The language of trauma is an alien one to those who haven't heard it before. It can feel reductive in its repetitions, brutal in its simplicity. And though the words are recognizable as ones you know, the cadences are off, the tone is unfamiliar and unsettling. It can make you dizzy. It operates on a level both intellectual and visceral. It gets inside you.
Peach, the debut novel from Emma Glass, is written in this language. The words spin out from the page, into and around your head; they have accepted definitions, but they take on new meanings the more you see of them, in the same way that any word starts to feel strange in your mouth if you say it again and again. It acquires a taste, and the taste feels new.
Peach has a taste, and it's both new and old, ripe and decaying. Glass' cunning use of language, reminiscent of the great 20th-century modernists like Gertrude Stein and James Joyce, and her employment of alliteration and repetition, evoke vague feelings of madness while you're reading, which is all the more apt because of the inherent horror of the subject about which Glass writes: sexual assault and its aftermath.
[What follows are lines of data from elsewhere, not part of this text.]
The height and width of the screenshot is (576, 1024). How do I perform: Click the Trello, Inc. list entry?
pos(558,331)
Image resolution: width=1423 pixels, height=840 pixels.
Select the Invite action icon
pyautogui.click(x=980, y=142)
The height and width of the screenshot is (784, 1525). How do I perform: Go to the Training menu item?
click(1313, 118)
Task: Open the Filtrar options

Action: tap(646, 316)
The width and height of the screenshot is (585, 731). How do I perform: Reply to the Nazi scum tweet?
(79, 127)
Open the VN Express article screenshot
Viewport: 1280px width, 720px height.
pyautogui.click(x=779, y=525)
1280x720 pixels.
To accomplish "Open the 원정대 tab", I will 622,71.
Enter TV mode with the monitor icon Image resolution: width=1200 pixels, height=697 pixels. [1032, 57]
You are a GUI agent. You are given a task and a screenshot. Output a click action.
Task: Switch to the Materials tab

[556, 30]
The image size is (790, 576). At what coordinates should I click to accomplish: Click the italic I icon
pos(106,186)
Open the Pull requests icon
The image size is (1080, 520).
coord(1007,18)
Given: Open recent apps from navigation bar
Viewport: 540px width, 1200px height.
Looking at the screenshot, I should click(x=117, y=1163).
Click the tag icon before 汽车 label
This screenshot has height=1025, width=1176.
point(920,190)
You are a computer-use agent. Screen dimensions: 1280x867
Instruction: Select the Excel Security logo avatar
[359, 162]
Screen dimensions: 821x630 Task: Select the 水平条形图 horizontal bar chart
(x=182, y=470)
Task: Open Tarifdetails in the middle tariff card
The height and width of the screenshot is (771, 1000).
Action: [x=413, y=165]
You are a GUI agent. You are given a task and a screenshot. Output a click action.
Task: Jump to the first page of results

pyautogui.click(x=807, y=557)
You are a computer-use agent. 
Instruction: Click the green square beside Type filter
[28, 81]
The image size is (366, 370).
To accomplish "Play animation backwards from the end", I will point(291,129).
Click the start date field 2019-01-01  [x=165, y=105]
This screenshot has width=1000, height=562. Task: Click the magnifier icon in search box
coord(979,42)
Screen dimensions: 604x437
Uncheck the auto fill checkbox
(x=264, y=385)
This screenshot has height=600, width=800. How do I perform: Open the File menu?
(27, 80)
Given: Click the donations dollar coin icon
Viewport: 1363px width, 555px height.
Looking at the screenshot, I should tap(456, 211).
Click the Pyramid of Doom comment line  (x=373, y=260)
The plot of the novel is as slim as the book itself. It centers around a young woman, Peach, who has been viciously attacked by a man named Lincoln, and who then carries around this experience as she interacts with her oblivious, sex-loving parents, her empathetic boyfriend Green, and her teacher Mr. Custard. But the thinness of the plot (Glass told me that when she first started writing Peach, she "thought, I don't need a story") is compensated for by the richness of the language. The specificity of the words makes time feel like it's slowing down. In one excruciating scene, Peach attempts to stitch up a wound, inflicted upon her during her assault, and the deliberateness of each word feels not unlike the pierce of a needle into the flesh:
Slip the pin through the skin. Start stitching. It doesn’t sting. It does bleed. White thread turn red. Red string. Going in. Going out. I pull. Tug. Tug the pin. In. Out. Out. Out.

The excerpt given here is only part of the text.